As fighting escalates, President
pushes for federal form of govt

 
The military pounded rebel Muslim positions in southern Philippines as fighting escalated there, eyewitnesses said on Monday.

It let off a barrage of artillery and mortar fire from a muddy mound next to a highway, while helicopter gunships swooped low over trees firing rockets, Agence France-Presse said.

It was the biggest flare-up of violence between the two sides since August 4, when the Supreme Court ordered the government to suspend plans to establish a broadened and independent Muslim homeland in Mindanao.

Despite the intense fighting in North Cotabato province, President Gloria Arroyo declared her support for federalism to ensure peace in the country’s South.

In a speech at a luncheon for visiting President Pascual Couchepin of Switzerland, President Arroyo said she was advocating “federalism as a way to ensure long-lasting peace in Mindanao.”

According to her, federalism has worked for Switzerland. She cited Switzerland’s traditionally strong ties with the Philippines.

“We thank the Swiss government not only for the values of freedom and civil rights that are enshrined in its culture but also for its willingness to share in its experience of federalism through the Institute of Federalism located in Fribourg in Switzerland which has been helping us do our studies on this form of government,” Mrs. Arroyo said.

Although pushing for federalism, the President said any amendements to the Constitution should happen after her term ends in 2010.

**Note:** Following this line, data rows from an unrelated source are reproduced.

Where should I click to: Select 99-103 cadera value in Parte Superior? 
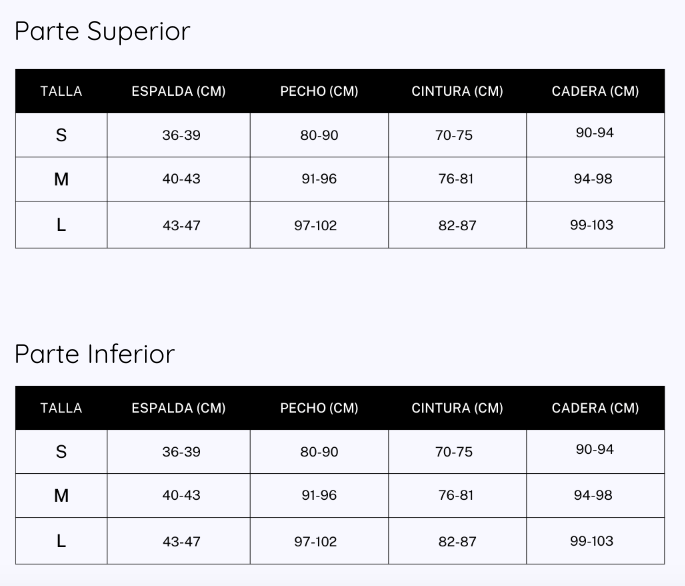tap(592, 225)
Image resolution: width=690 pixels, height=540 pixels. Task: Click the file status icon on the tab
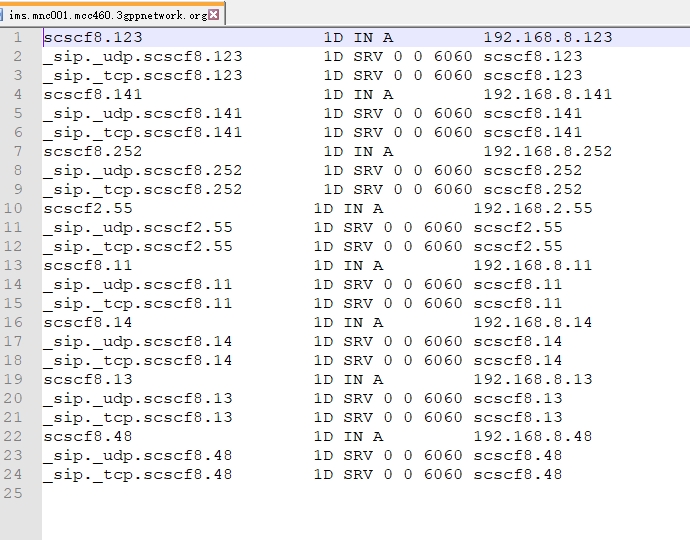click(4, 15)
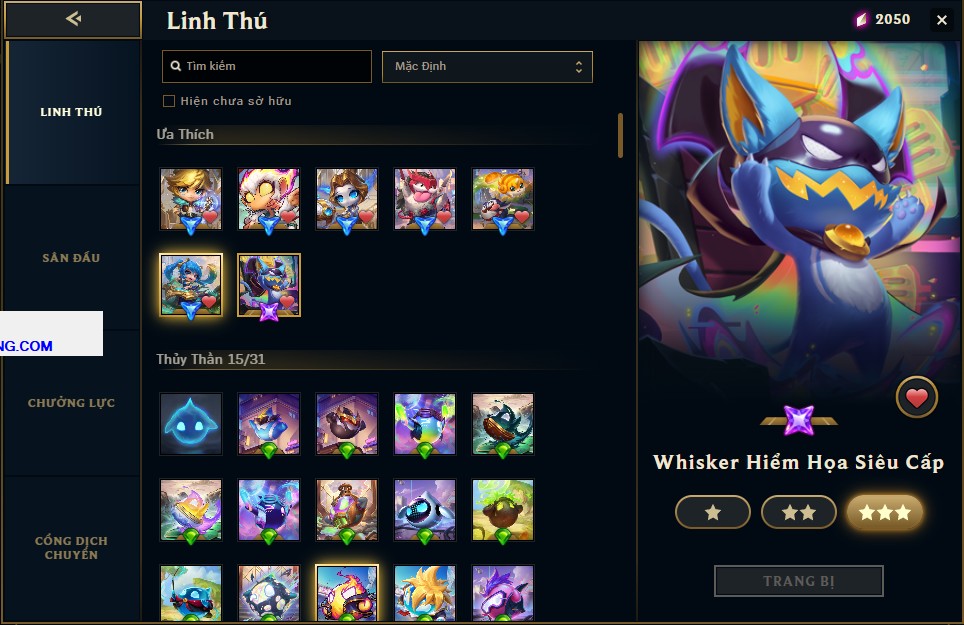964x625 pixels.
Task: Switch to the Sân Đấu tab
Action: pyautogui.click(x=71, y=257)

Press Secretary Jesus Dureza told a news conference that federalism in Mindanao through the establishment of the Bangsamoro Juridical Entity was “the way forward” but conceded that it would take a long process.

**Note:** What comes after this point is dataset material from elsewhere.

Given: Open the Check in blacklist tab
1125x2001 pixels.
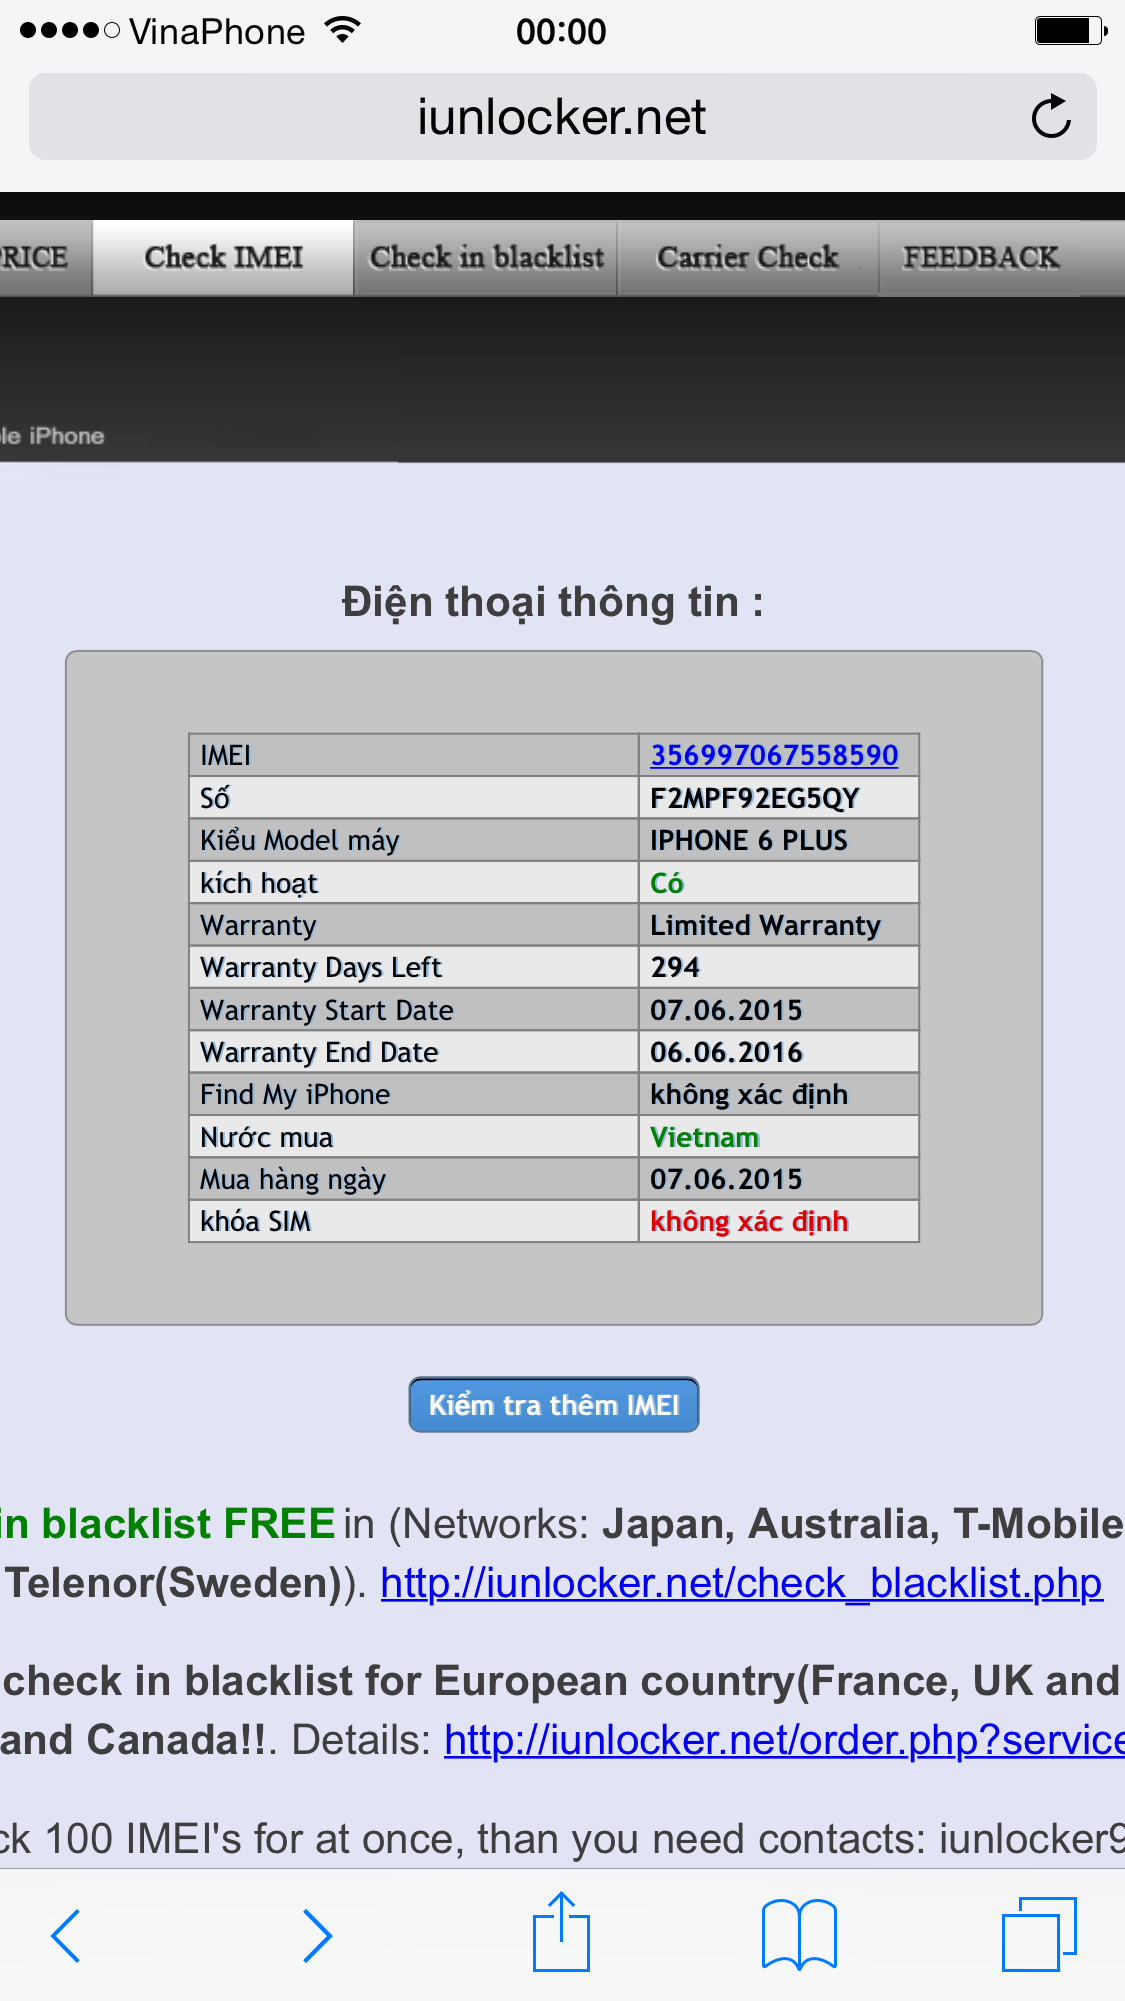Looking at the screenshot, I should pos(486,258).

But Dureza said that although Mrs. Arroyo supports Charter change, or “Cha-cha,” to pave the way for the juridical entity, the move is not meant to extend the term of the Chief Executive beyond 2010.

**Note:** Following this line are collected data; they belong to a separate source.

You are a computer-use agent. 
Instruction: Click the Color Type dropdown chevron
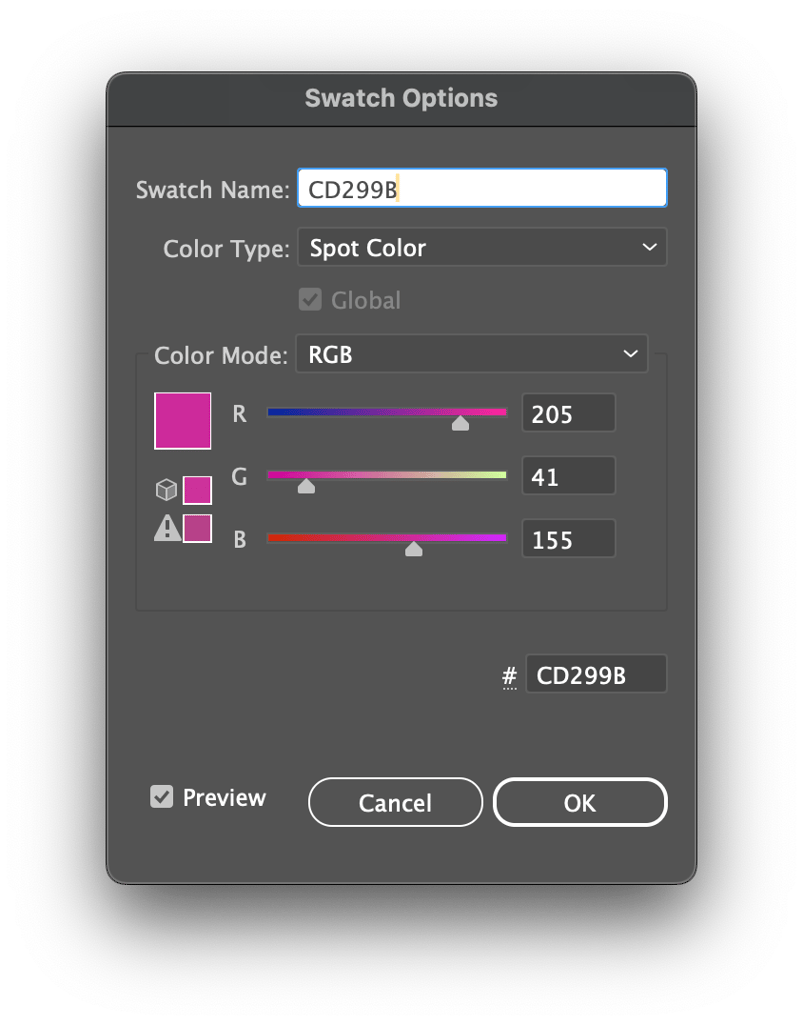pos(651,247)
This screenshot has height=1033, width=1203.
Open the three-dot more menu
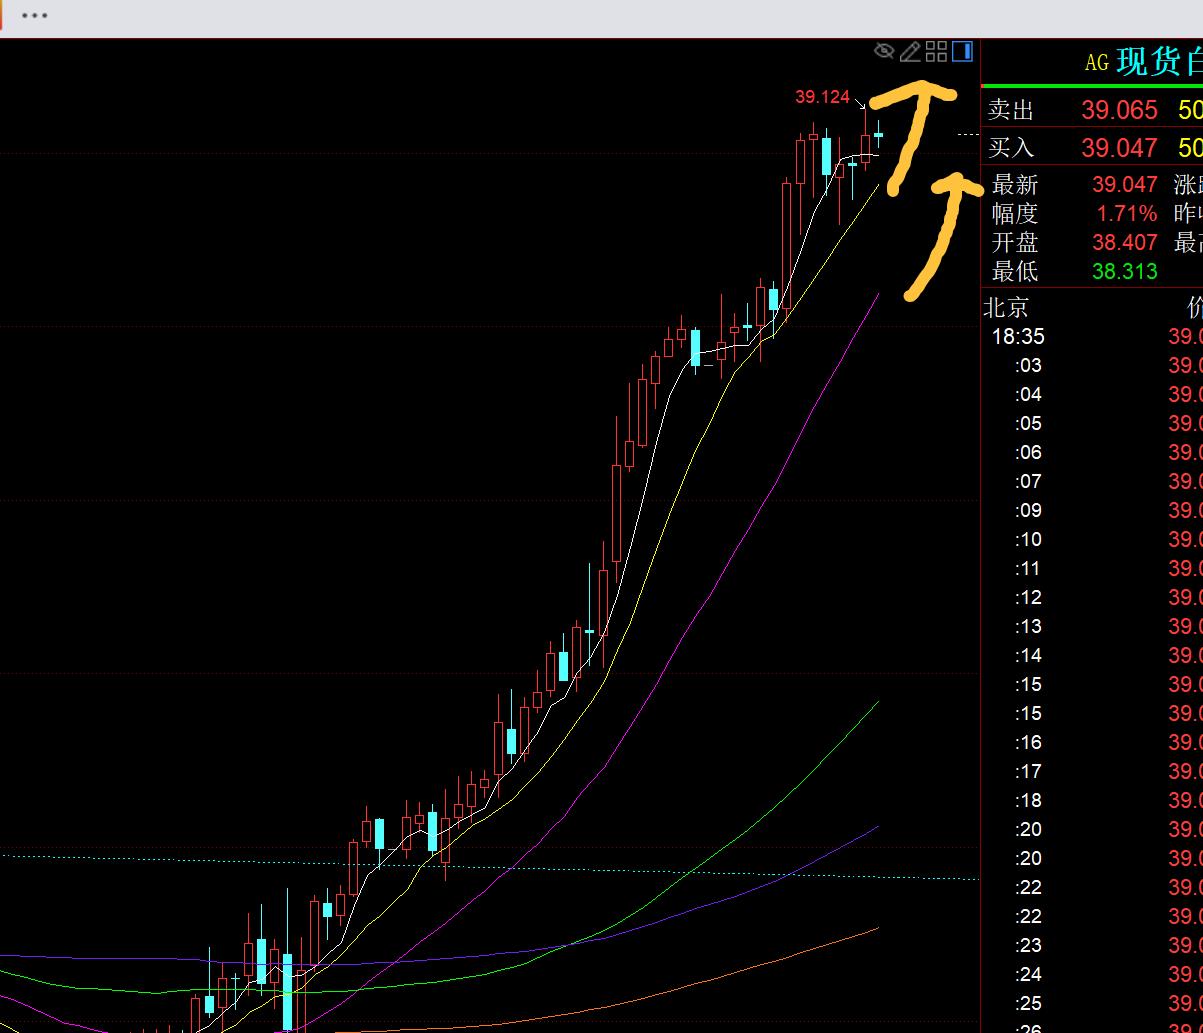coord(34,16)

Besides, he added, Cha-cha will have to pass through Congress.

The restraining order from the High Tribunal saw a number of Moro Islamic Liberation Front (MILF) insurgents grab mainly Christian villages and towns in North Cotabato, where fighting is heaviest in the past two days.

The military said 1,500 MILF rebels have “dug in” in remote villages in the province, and clashes have forced nearly 130,000 residents from their homes and into government refugee centers.

Dozens of civilians, mainly women and children, could be seen trudging along the main highway, carrying bundles of clothes and pots and pans on their backs as they fled the fighting.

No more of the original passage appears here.